Xavier initialization gives good results when using sigmoid activation functions. But when ReLU is used as an activation function, it is not as efficient. This is due to the characteristics of the ReLU itself.

Since ReLU only misses positive weighted sum values, and negative ones are zeroed, the probability theory states that half the neurons will be deactivated most of the time. Consequently, the neurons of the subsequent layer will receive only half of the information, and the weighted sum of their inputs will be less. As the number of layers in the neural network increases, this effect will intensify: fewer and fewer neurons will reach the threshold value, and more and more information will be lost as it passes through the neural network.

A solution was proposed by Kaiming He in February 2015 in the article "Surpassing Human-Level Performance on ImageNet Classification". In the article, it's suggested to initialize the weights for neurons with ReLU activation from a continuous normal distribution with a variance (δ2) equal to 2/n. And when using PReLU as activation, the distribution variance should be 2/((1+a2) *n). This method of initializing synaptic scales is called “He-initialization”.

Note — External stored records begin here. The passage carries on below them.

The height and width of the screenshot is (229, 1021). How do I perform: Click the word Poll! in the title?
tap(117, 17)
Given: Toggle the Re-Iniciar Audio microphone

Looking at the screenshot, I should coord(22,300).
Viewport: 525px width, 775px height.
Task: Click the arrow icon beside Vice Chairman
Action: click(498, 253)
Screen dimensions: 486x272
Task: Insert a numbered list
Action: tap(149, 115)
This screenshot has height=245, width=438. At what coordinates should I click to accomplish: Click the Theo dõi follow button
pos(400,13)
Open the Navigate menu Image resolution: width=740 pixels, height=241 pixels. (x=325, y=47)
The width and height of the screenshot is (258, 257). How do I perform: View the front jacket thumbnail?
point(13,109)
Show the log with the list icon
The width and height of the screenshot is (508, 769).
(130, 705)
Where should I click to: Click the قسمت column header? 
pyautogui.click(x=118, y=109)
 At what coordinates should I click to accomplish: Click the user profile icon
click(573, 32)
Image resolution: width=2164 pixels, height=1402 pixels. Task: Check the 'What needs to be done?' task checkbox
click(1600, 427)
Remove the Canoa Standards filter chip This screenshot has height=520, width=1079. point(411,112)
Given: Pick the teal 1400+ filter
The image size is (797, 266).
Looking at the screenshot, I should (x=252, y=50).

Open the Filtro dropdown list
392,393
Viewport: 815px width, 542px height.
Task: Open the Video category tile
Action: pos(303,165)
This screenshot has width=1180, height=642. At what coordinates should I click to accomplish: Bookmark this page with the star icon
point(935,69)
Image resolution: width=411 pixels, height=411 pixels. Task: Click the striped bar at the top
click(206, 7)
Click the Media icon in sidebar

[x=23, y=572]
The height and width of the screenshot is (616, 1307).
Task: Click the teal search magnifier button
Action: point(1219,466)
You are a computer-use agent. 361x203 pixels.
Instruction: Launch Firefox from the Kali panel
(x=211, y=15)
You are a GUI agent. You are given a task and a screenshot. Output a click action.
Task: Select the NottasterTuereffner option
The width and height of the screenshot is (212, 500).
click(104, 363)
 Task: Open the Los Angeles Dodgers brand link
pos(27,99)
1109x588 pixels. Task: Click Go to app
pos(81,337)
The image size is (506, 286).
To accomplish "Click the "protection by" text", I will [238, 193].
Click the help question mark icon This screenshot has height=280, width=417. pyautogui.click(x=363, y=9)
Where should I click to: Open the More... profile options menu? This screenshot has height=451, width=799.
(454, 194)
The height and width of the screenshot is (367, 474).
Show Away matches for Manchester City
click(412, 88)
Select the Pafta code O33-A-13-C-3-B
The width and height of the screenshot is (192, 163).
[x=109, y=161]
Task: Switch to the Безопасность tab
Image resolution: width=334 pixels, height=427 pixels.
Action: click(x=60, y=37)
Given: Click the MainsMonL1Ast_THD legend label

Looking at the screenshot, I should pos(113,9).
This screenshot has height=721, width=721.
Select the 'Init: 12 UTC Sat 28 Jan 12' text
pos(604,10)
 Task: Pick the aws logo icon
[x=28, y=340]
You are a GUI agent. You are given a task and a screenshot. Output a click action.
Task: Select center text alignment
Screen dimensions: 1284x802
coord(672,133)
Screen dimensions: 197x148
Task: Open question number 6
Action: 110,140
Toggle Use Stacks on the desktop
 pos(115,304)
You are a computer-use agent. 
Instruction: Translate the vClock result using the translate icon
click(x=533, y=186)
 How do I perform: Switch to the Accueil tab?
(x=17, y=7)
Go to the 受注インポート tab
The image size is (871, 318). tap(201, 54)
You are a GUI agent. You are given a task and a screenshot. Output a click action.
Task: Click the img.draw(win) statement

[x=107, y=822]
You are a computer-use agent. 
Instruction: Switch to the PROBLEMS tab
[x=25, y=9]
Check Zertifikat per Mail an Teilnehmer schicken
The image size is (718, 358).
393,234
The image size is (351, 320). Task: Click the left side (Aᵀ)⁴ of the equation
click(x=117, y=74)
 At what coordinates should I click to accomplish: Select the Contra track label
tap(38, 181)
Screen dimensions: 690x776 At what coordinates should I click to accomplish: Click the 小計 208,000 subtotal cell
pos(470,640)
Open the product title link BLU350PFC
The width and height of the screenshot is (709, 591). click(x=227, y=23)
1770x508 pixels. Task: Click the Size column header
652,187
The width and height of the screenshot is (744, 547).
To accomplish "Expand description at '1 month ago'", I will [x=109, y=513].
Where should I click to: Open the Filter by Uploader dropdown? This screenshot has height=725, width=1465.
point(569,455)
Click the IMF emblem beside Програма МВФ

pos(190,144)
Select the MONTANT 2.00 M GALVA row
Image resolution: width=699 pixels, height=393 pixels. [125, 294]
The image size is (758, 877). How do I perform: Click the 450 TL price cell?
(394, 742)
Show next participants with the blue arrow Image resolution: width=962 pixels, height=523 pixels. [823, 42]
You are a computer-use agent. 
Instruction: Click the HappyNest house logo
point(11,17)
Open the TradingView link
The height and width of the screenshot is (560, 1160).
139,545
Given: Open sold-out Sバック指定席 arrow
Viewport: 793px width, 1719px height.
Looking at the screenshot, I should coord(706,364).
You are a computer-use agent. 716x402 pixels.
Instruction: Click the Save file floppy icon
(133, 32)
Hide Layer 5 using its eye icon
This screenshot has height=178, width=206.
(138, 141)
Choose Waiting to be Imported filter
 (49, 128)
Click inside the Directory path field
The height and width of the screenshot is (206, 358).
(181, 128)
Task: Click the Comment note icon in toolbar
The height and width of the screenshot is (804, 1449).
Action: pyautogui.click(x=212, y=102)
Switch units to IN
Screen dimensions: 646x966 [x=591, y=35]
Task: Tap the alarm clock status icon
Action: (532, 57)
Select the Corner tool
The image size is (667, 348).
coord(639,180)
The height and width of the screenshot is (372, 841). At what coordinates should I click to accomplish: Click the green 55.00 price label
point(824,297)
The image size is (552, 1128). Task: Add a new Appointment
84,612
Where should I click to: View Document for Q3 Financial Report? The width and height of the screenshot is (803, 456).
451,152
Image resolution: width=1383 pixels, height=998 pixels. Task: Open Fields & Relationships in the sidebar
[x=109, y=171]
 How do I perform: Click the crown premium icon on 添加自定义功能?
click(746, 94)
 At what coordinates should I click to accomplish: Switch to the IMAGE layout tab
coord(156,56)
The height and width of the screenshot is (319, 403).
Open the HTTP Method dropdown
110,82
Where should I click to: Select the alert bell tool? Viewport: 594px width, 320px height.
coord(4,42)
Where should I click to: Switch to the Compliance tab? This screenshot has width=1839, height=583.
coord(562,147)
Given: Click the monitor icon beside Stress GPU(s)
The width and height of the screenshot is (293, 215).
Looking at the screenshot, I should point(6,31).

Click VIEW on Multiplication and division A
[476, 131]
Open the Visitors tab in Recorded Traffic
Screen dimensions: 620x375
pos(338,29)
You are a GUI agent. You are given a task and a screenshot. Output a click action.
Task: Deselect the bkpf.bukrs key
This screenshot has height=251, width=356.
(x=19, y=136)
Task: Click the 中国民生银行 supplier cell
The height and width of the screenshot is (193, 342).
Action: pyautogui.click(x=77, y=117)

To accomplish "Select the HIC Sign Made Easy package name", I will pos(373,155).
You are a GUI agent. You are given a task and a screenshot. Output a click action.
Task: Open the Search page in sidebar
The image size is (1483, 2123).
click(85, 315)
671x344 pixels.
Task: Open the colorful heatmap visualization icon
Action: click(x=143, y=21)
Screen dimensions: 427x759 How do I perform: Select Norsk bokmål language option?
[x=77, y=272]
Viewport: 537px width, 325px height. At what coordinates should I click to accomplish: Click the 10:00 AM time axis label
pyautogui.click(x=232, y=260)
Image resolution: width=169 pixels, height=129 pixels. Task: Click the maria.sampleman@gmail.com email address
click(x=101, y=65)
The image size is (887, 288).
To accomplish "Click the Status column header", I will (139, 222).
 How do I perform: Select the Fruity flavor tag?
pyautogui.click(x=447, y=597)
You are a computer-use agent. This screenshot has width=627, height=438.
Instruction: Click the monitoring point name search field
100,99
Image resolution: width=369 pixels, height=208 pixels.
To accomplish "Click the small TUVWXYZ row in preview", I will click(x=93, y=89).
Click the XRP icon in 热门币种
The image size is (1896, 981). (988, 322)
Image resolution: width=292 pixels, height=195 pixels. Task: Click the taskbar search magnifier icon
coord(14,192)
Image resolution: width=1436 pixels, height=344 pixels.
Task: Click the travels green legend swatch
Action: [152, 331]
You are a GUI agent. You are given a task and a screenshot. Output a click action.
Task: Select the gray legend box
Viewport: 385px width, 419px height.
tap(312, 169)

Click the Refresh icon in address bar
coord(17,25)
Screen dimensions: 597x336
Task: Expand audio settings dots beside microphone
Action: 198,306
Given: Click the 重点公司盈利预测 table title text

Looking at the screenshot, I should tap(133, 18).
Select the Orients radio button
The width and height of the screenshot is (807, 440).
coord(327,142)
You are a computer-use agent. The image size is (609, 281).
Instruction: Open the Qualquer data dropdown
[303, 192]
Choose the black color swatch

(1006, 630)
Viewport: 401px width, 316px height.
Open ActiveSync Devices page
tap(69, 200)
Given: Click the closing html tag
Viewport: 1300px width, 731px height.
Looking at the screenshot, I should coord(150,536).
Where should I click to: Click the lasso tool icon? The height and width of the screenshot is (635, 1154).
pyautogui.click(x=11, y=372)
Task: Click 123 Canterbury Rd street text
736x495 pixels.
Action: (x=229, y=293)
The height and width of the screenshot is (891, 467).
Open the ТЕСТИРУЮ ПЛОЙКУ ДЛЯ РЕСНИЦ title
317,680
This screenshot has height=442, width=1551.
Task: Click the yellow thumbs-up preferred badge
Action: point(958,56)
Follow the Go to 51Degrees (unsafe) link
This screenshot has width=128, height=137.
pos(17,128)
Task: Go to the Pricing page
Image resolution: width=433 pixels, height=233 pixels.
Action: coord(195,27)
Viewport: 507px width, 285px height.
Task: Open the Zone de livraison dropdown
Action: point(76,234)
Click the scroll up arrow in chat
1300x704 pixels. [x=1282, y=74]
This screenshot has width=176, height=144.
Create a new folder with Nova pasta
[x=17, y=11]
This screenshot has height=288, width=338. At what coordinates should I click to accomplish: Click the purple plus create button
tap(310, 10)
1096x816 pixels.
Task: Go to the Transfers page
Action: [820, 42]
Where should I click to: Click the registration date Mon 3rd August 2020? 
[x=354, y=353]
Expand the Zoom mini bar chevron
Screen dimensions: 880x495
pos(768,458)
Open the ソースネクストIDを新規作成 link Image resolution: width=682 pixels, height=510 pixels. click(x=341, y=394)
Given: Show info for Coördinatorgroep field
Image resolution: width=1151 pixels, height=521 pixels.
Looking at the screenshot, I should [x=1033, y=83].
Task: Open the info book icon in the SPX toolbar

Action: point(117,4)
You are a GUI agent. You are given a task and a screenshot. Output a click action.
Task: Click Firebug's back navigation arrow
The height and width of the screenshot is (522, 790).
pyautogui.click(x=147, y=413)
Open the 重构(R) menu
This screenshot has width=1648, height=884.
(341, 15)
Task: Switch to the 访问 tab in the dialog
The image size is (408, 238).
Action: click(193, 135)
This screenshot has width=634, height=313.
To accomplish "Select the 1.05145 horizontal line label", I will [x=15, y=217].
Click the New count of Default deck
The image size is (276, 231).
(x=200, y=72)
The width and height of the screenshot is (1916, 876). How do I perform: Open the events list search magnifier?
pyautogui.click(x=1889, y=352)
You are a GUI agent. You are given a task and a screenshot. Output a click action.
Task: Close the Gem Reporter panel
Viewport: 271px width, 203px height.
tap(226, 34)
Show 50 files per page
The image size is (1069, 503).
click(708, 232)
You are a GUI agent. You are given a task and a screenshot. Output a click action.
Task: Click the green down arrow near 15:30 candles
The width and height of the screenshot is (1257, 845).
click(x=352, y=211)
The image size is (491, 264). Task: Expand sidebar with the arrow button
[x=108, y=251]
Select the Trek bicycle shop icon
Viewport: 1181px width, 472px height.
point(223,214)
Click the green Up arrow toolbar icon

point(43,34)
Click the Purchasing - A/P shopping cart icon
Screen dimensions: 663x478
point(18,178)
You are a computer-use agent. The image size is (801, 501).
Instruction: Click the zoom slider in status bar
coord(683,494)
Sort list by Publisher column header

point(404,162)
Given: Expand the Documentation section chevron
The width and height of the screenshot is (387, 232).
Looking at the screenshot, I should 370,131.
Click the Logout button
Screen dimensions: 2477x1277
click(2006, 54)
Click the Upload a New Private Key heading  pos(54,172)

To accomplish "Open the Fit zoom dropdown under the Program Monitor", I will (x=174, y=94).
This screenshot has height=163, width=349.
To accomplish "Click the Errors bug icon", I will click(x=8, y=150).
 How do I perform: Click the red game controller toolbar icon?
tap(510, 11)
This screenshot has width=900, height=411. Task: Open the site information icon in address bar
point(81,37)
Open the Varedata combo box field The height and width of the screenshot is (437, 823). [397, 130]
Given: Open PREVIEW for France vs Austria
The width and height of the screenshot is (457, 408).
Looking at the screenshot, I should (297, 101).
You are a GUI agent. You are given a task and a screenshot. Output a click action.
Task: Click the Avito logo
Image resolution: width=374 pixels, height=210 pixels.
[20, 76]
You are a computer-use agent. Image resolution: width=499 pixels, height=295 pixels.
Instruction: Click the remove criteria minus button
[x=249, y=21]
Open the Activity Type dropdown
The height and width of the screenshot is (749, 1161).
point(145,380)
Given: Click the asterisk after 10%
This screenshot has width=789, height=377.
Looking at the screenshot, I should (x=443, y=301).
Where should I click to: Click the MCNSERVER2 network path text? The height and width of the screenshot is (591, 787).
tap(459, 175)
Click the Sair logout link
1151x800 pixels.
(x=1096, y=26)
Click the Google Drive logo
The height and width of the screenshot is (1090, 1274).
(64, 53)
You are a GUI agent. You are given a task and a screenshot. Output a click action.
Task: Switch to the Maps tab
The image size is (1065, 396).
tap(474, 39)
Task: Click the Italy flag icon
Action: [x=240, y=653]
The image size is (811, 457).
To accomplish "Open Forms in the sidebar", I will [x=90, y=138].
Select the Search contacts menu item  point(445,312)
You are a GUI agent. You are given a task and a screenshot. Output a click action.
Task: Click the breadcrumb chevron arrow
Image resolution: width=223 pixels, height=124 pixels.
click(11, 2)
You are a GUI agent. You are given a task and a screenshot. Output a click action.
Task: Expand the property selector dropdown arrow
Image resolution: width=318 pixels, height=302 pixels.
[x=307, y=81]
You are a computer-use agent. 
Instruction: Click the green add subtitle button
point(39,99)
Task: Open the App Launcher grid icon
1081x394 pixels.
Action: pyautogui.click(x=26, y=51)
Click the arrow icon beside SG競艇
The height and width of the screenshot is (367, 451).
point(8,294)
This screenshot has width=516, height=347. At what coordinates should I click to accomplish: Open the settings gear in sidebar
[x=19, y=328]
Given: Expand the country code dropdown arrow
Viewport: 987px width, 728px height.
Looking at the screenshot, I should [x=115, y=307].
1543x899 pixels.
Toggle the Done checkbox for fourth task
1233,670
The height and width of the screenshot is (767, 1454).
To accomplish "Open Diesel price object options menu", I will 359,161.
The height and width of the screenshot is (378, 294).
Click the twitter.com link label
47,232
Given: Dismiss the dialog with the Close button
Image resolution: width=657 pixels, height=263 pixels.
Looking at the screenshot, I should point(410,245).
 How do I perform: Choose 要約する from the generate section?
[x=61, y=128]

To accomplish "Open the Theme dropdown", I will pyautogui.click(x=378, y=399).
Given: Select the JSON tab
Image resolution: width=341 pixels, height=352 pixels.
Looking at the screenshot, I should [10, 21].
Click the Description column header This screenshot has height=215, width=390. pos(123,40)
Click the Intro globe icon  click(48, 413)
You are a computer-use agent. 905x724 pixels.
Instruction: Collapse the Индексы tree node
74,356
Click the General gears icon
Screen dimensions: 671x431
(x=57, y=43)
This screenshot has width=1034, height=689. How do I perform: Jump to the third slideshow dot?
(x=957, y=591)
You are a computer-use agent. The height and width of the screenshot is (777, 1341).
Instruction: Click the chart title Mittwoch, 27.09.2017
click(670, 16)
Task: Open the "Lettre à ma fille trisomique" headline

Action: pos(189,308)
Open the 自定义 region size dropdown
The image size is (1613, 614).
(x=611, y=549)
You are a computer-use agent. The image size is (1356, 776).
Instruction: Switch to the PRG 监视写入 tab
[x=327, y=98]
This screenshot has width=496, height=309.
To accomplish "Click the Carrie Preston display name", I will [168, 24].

Initializing with a random orthogonal matrix

In December 2013, Andrew M. Saxe presented a three-layer neural network in the form of matrix multiplication in the article "Exact solutions to the nonlinear dynamics of learning in deep linear neural networks", thereby showing the correspondence between the neural network and singular decomposition. The synaptic weight matrix of the first layer is represented by an orthogonal matrix, the vectors of which are the coordinates of the initial data in some n-dimensional space.

Since the vectors of an orthogonal matrix are orthonormalized, the initial data projections they generate are completely independent. This approach allows for the neural network to be pre-prepared in such a way that each neuron will learn to recognize its feature in the input data independently of the training of other neurons located in the same layer.

However, the method is not used widely, primarily due to the complexity of generating orthogonal matrices. The advantages of the method are demonstrated with the growth of the number of layers of the neural network. Therefore, in practice, initialization with orthogonal matrices can be found in deep neural networks when initialization with random values does not yield results.

Using pre-trained neural networks

This method can hardly be referred to as initialization, but its practical application is becoming increasingly popular. The essence of the method is as follows: to solve the problem, use a neural network that was trained on the same or similar data but solves different tasks. A series of lower layers are taken from a pre-trained neural network. These layers have already been trained to extract features from the initial data. Then, a few new layers of neurons are added, which will solve the given task based on the already extracted features.

In the first step, pre-trained layers are blocked and new layers are trained. If the training fails to produce the desired result, the learning block is removed from the borrowed neural layers and the neural network is retrained.

A variation of this method is the approach of first creating a multilayer neural network and training it to extract different features from the initial data. These can be unsupervised learning algorithms for dividing data into classes or autoencoder algorithms. In the latter, the neural network first extracts features from the initial data and then tries to return the original data based on the selected features.

After pre-training, the layers of neurons responsible for feature extraction are taken, and additional layers of neurons for solving the given task are added to them.

When constructing deep networks, this approach can help train the neural network faster compared to training a large neural network directly. This is because, during one training pass, a smaller neural network requires fewer operations to be performed compared to training a deep neural network. In addition, smaller neural networks are less prone to the risk of gradient explosion or vanishing.

In the practical part of the book, we will return to the process of initializing neural networks and in practice evaluate the advantages and disadvantages of each method.